Baseado na Graphic Novel homônima de 2013, escrita pelos talentosos
irmãos Vitor e Lu Cafaggi, a trama acompanha uma grande aventura da turma
envolvendo o desaparecimento do cãozinho floquinho, o cachorro do Cebolinha. Após
as investigações no bairro do Limoeiro, Mônica (Giulia Benite), Cebolinha
(Kevin Vechiatto), Cascão (Gabriel Moreira) e Magali (Laura Rauseo) decidem partir
em uma missão para resgatar o pobre cachorro.
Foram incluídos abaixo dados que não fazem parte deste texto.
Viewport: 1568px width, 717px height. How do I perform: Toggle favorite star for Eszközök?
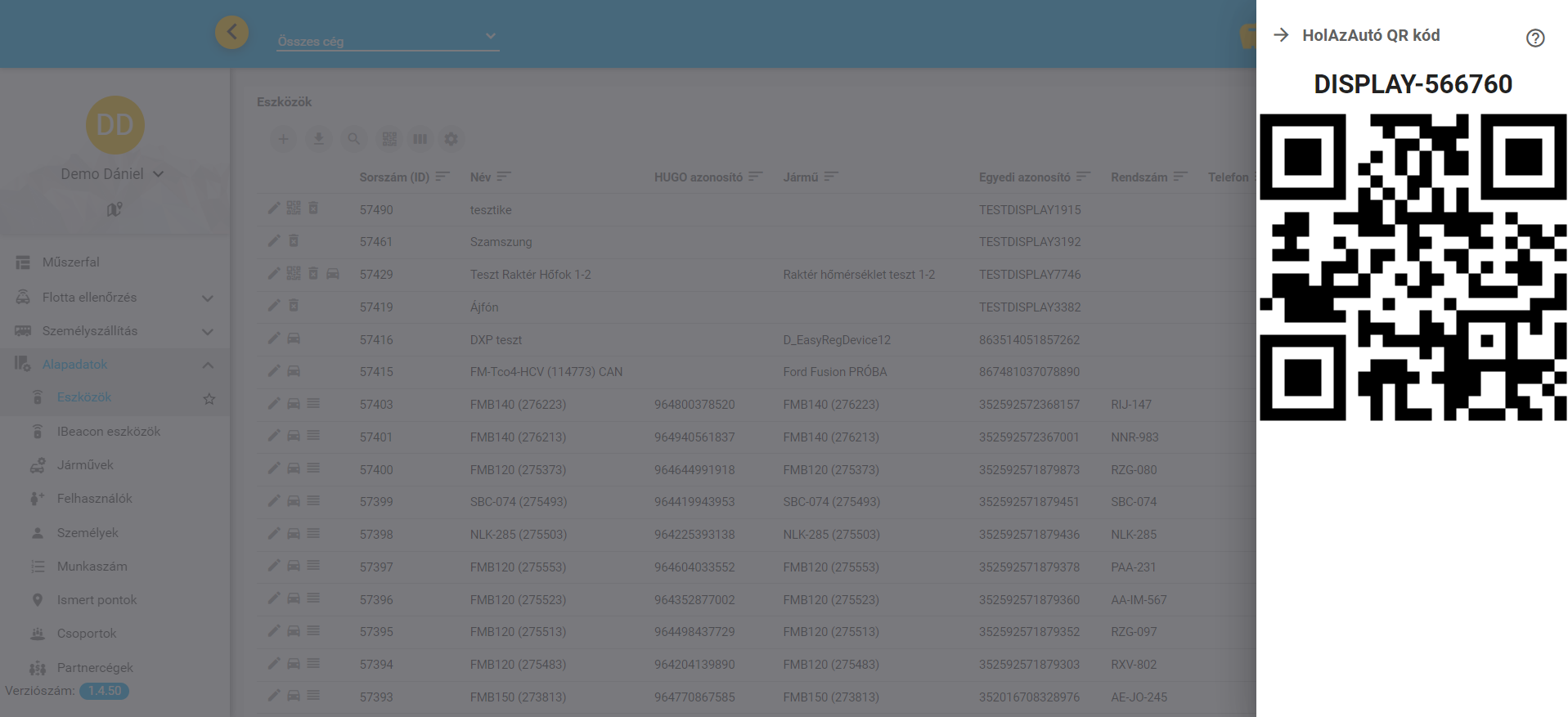209,399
- A Tulminha Mais Amada do Blasil -
Desde a primeira cena, percebe-se o cuidado que a equipe de produção
e o diretor Daniel Rezende (Bingo – O Rei das Manhãs) teve para adaptar a estória
de “Laços”. A ambientação do bairro do Limoeiro, os quartos dos personagens,
suas casas e figurinos são excepcionalmente detalhados na trama. Por sua vez, a
caracterização dos personagens é realmente impressionante, parece que por mágica
a turma pulou pra fora dos quadrinhos e ganhou vida nas telas. Giulia Benite
nasceu para interpretar a Mônica, enquanto Kevin Vechiatto mostra muito talento
em trocar os Rs pelos Ls com naturalidade como o Cebolinha. Laura Rauseo entrega
uma Magali com muito carisma e brilho nos olhos e Gabriel Moreira e tão divertido
quanto a versão de Cascão das estórias que amamos.
4 jovens atores que mostram as melhores versões cinematográficas
dessa turma. Um quarteto que com certeza promete muito brilho a um universo que
está apenas dando os seus primeiros passos.
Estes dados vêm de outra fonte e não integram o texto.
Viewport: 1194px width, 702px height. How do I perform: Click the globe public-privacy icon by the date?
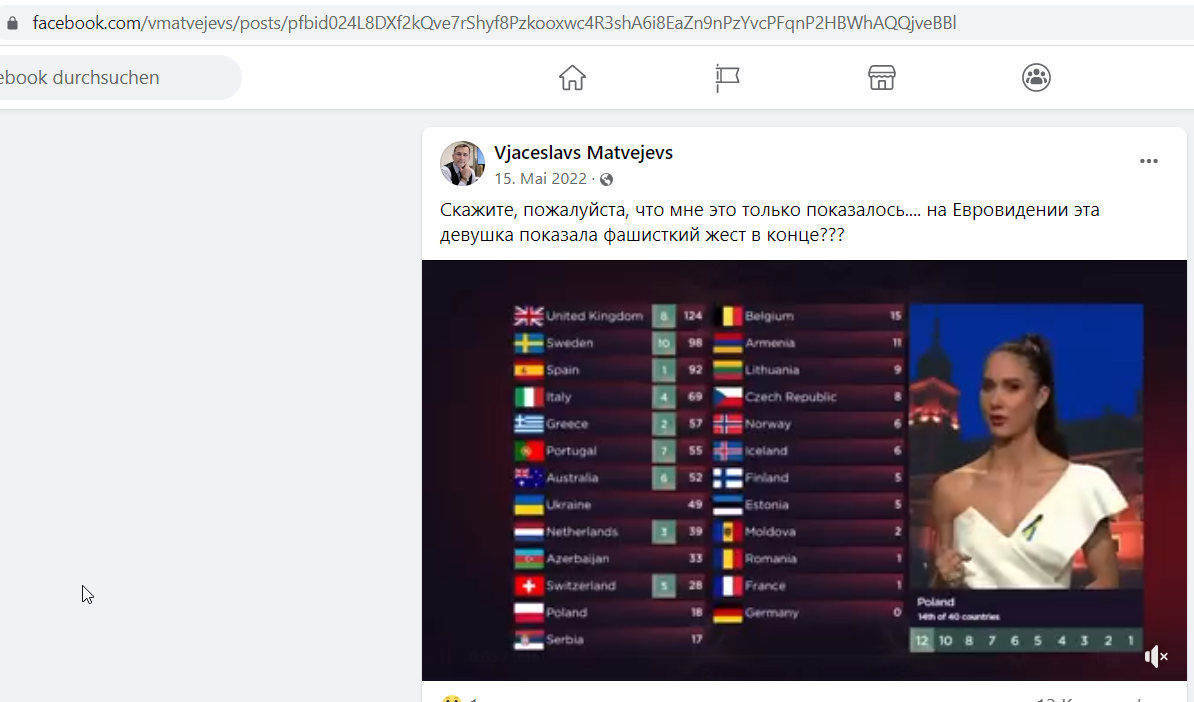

- A Carta de Amor de Daniel Rezende –
O diretor Daniel Rezende demonstra entender a função e a
força de um filme da Turma da Mônica apostando na simplicidade. Embora o roteiro
de Thiago Dottori seja baseado em uma Graphic Novel (muitas crianças que
conhecem a turma ainda não sabem ler), Rezende tenta não deixar o filme
complexo, muito pelo contrário, ele vai na direção oposta e ressalta a beleza
em cada cena deixando que aquela sensação gostosa de um filme de sessão da
tarde.
Turma da Mônica: Laços – O Filme não é, e nem tem a pretensão
de ser uma obra-prima do cinema, mas eu digo com todas as letras que é o filme
mais importante a estrear no circuito comercial brasileiro em 2019. A trama e
os diálogos, claro, são direcionados ao público infantil, mas isso não
significa que adolescentes e adultos não vão sair da sala tocados. É impossível
assistir ao longa e não lembrar a infância ou recordar os momentos em passávamos
horas lendo ferozmente os gibis da turma.
Enquanto buscam por Floquinho, personagens descobrem o poder
da amizade e a necessidade de enfrentar os próprios medos e inseguranças para
alcançar um objetivo maior. E quem nunca passou por isso?
Ao final da sessão e olhar ao redor a sala de cinema, o que
eu vi foi um sorriso sincero em cada telespectador seja adulto ou criança, e o
que senti foi um quentinho no coração e uma felicidade sem fim.